The Chicago-based company, which makes the Segue Roaming Client software that allows computers to connect to available Wi-Fi and cellular networks, is working with hardware designer Chrysalis Development to create a Wi-Fi finder device around the size of a key chain.
As with products like the WiFi Finder from Kensington and the Wi-Fi Detector from SmartID, you simply push a button and the unit will light up when a Wi-Fi signal is available. There will be four light emitting diodes (LEDs) on the unit; the more that light up, the stronger the signal.
Ognjen Redzic, director of wireless product management for PCTEL says the unit they’ll put out will be significantly smaller than others on the market; it will be about the size of a car remote door opener. However, just like the others on the market, it can’t tell you anything beyond the presence of 802.11g/b signals in the area. Even if the WLAN detected is locked down and allows no strangers on board, the signals will still register on the detector.
“If there’s a Wi-Fi signal, that’s all it can tell. You need more logic in the device to see if it’s something you can authenticate with,” says Redzic.
Chrysalis is engineering the design of the units, which will be manufactured by an unnamed third party.
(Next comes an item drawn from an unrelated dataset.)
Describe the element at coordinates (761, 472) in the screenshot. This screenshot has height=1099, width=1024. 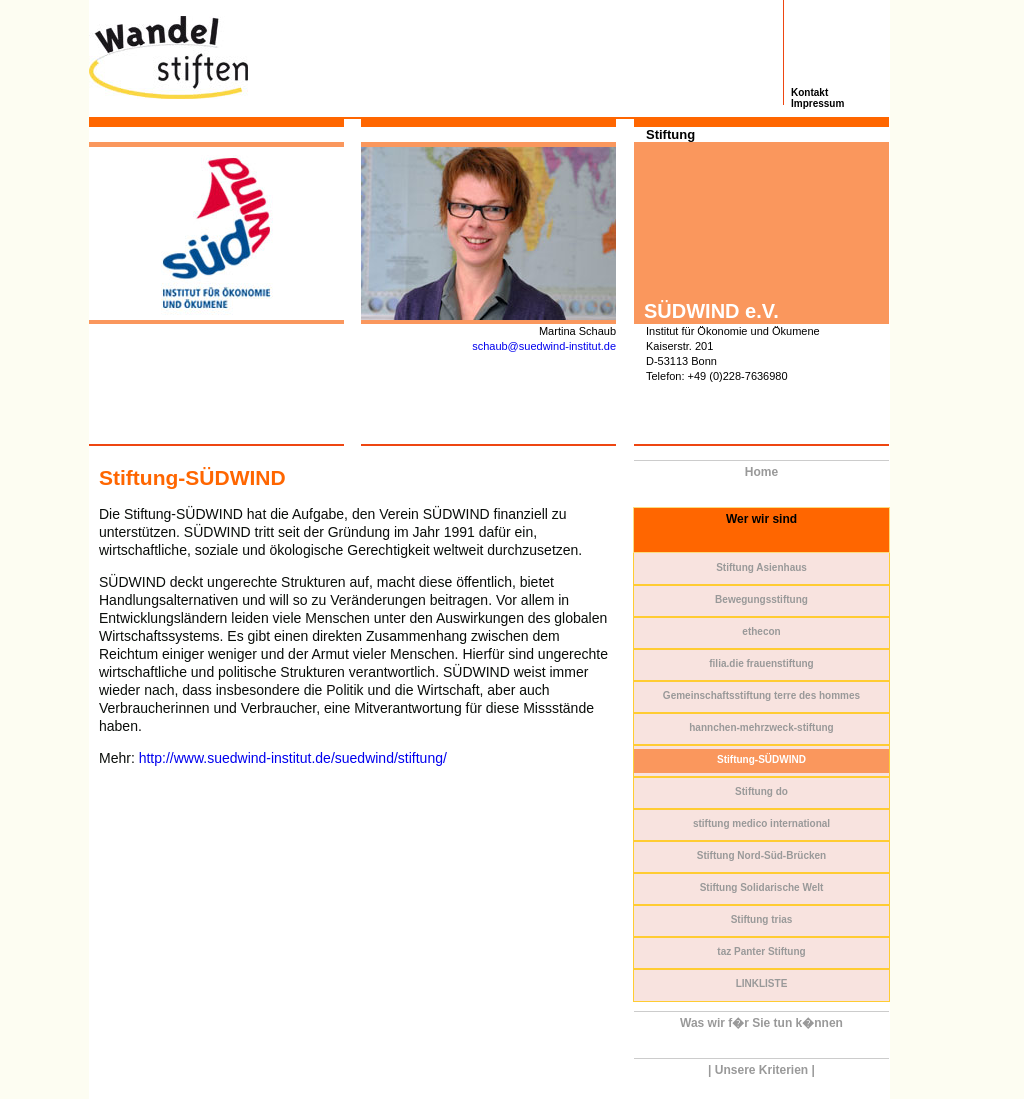
I see `Home` at that location.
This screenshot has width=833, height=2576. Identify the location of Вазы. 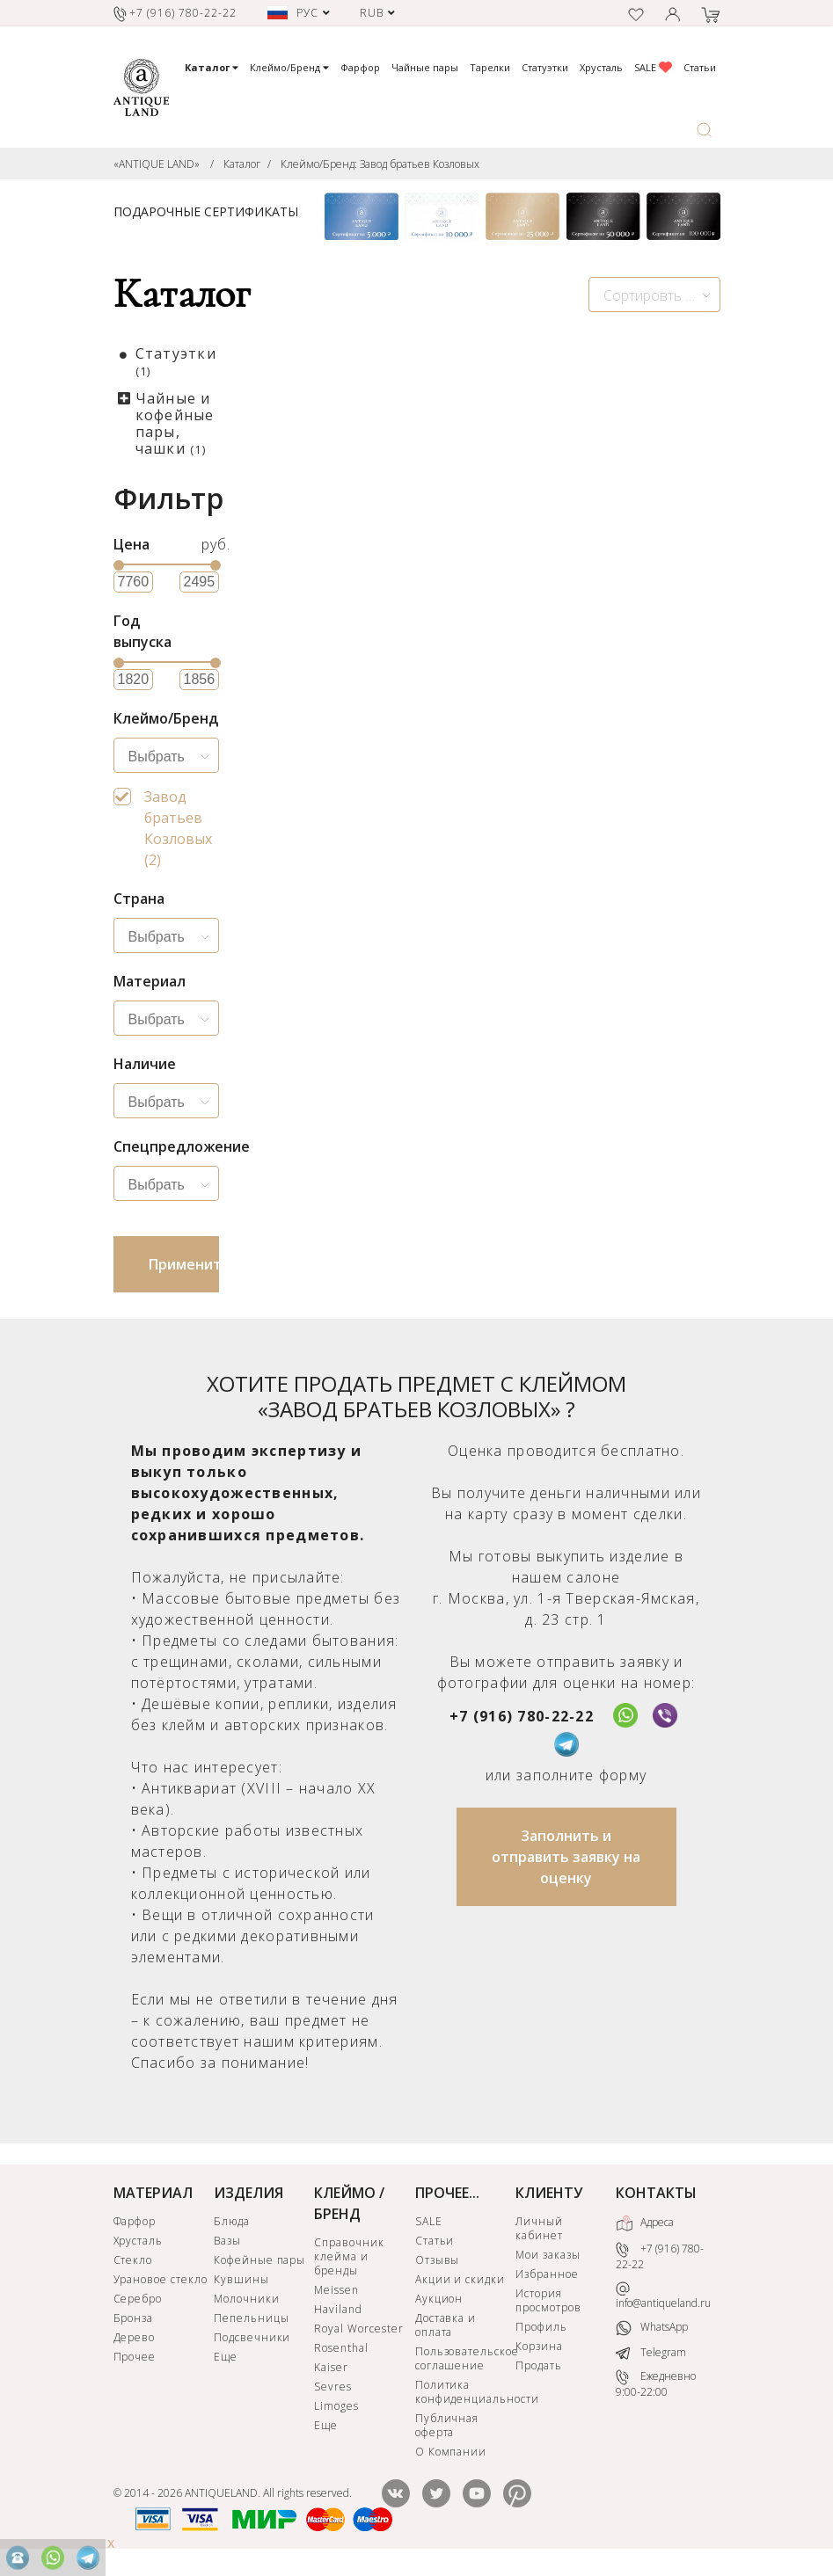
(227, 2240).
PCTEL will sell the hardware to its carrier customers, branded with the carrier name if specified, and the carrier can then either sell them or provide them for free to end users.
“If you have a laptop on your shoulder and you’re wondering if there’s Wi-Fi, it can take two or three minutes to boot up and get the OS going before you can scan [for signals],” says Redzic. “This unit can tell you a quick yes or no.”
Last year, PCTEL also shipped a product for Pocket PCs called Segue Analyzer, which is directed toward network administrators looking to do more testing for interferance in radio frequencies, detect rogue APs and more.